Of course, before I state anything further, I wish to state that this is what I think and have come to term with my understanding of quantum entanglement and I have no expertise at all in regarding to this topic, therefore what I state next will only be of my own belief and not have any value to anyone unless someone thinks in the same manner in regarding to quantum entanglement as I do. In my opinion, perhaps Einstein and his fellows who proposed EPR paradox are half correct. I also believe the video above this paragraph does make sense, therefore I think Bell’s Inequality might have been right about disproving EPR paradox’s hidden variables suggestion. So, why am I think Einstein and his fellows who orchestrated the EPR paradox paper are half correct? In my opinion, it’s because I think Einstein and his fellows might have a point that two particles of the same (i.e., that we know how the two particles would behave if indeed one has the influence over the other or vice versa) cannot know each other intentions or even communicate with each other at such great distances without resorting to classical modes of traveling or passing (i.e., passing information). Instead of believing there is quantum entanglement, I like to think that it’s all about probability.

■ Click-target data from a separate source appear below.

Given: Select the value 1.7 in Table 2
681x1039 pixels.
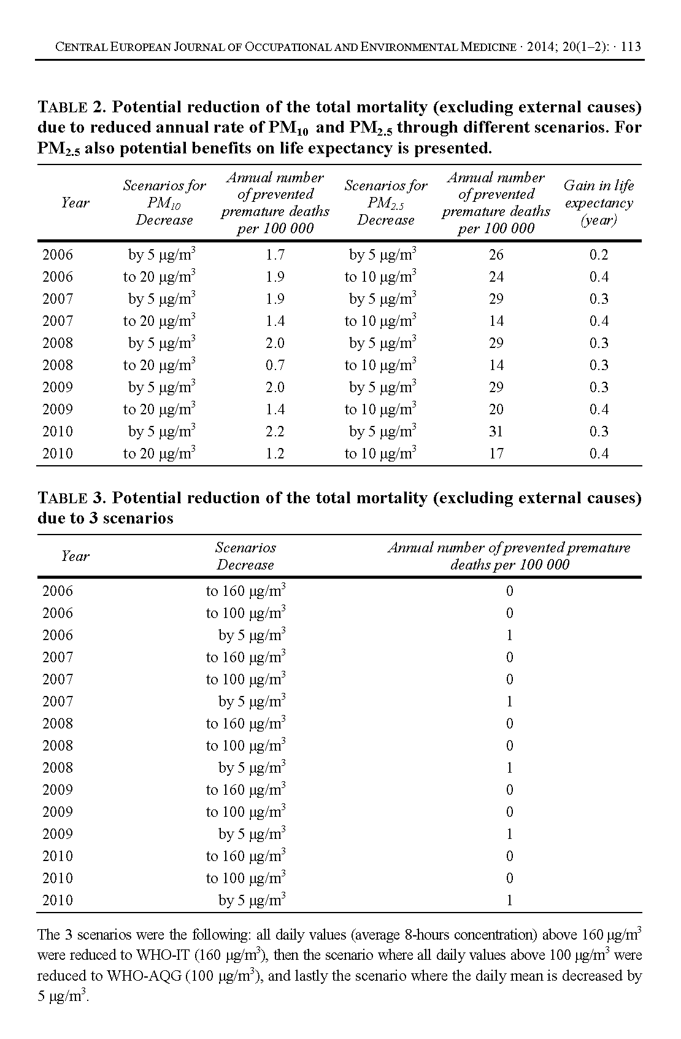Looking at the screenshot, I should (275, 255).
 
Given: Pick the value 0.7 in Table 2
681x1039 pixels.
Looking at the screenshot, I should (275, 365).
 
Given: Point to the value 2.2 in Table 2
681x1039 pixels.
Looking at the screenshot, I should (275, 431).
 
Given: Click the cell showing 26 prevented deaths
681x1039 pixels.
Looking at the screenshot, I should (496, 255).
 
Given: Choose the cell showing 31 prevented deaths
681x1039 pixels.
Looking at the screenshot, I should (496, 431).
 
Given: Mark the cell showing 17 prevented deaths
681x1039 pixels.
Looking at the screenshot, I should (496, 454).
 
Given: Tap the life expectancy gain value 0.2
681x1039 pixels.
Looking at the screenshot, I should (599, 255).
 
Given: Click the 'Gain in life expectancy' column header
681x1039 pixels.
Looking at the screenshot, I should (599, 203).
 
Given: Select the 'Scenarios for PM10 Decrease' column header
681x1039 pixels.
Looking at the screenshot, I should (164, 203).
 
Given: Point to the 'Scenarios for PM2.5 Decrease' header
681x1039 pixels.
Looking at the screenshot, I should (386, 203).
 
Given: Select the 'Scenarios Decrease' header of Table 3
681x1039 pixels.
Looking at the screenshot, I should (245, 556).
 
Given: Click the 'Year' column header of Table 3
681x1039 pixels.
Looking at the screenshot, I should (75, 556).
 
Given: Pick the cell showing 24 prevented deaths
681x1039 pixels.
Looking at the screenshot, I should (496, 277).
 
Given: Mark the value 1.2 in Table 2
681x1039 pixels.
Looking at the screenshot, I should (275, 454).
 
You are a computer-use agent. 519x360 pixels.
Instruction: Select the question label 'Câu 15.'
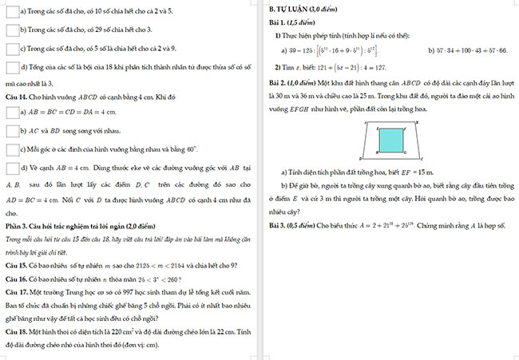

When I speak of probability, I meant that perhaps the measurements of the results of the behaviors of any two particles might occur within the probability, and this probability allows the capability of any two particles to behave according to their maximum potential (i.e., their inherited possible behaviors). So, in this way, if Alice is measuring particle number 1 and thinking that Bob will see particle number 2 to behave as how she would think it would have in this particular scenario/experiment, then Alice assumes that there is a quantum entanglement going on between the two particles (i.e., that meant to be of the same). Nonetheless, I think Alice would be wrong on assuming like that since I believe that particle number 2 might have the probability to behave in a way that Alice assumes it would be. Confusing? Don’t be, because I might be completely wrong anyway. With my limited knowledge, if there is any, on Quantum Mechanics and quantum entanglement, I cannot be too sure that I know what I’m talking about. Still, with what I understood so far on this particular topic (i.e., quantum entanglement), even if I’m wrong, nothing has yet changed my mind about why I think quantum entanglement might just be only an imagination. Come to think of it, imagination does exist, because we imagine it in our mind. Nonetheless, some imagination might become something real, others just stay as the figments of imagination.